What is it?
After assuring the quality of your data, a detailed description of the data set should be provided, so other users can easily find your data, understand the context and content, reuse and cite your data. Your published article may not be sufficient to gain this information. The description of data generates structured information, so-called metadata, which should answer the following questions:
WHY were the data generated? WHO created the data? WHERE and WHEN were the data collected? WHAT is the content of the data? HOW were the data assessed?
How to do it?
- To save time, start early with the description of your data – as long as the information is present.
- Define how you want your data to be cited.
- Use appropriate metadata standards where possible to avoid errors and to make your metadata compatible.
- The description should include the technical context (names of datasets and data files in the datasets, versioning, file format, (processing of data), hardware/software, methods, tools, instruments used for data collection.
- State who was and is involved in the study (collectors, stakeholders, funders, contact person for questions).
- Describe the scientific context: Why were the data collected (hypothesis)? What kind of data were collected? Where were the data collected and when? Which standards or calibrations were used?
- State the precision with which each parameter was generated/measured.
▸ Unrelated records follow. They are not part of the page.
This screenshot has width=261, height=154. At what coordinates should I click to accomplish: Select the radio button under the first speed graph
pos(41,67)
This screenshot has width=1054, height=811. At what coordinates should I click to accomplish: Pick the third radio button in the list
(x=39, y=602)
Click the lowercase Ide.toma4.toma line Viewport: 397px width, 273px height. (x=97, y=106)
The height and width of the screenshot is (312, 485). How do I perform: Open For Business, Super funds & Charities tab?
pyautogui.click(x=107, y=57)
What are the units and formats? Which codes and abbreviations were used?
- Use the GFBio-Terminology-Service to avoid the usage of different names for e.g. the same species. By accounting for synonyms and acronyms, terms are kept consistent and reliable and your data can be annotated.
Who does it?
Ideally everybody who is producing data.
- Write metadata in a way that your data can be understood by other persons without additional knowledge - be precise, don’t use abbreviations or jargon, ideally use a metadata standard.
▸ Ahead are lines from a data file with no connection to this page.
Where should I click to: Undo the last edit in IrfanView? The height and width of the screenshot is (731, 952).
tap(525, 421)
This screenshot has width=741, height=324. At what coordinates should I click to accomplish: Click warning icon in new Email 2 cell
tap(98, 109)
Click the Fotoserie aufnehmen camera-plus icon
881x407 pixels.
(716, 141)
- Alternatively, convert your metadata afterwards to a compatible standard (e.g. EML, ABCD).
- Make sure the 6 questions can be answered (Who? How? Where? When? What? Why?)
- Support for mapping your metadata to a compatible standard
https://www.dataone.org/best-practices (Data One Best practice)
http://www.youtube.com/watch?v=7IN_SD5B43U (MANTRA Video with Lynn Jamieson)
http://rd-alliance.github.io/metadata-directory/ (overview of DCC metadata standards)
https://www.youtube.com/watch?v=-MIH8PkuUo4&feature=relmfu (a data file called SAM)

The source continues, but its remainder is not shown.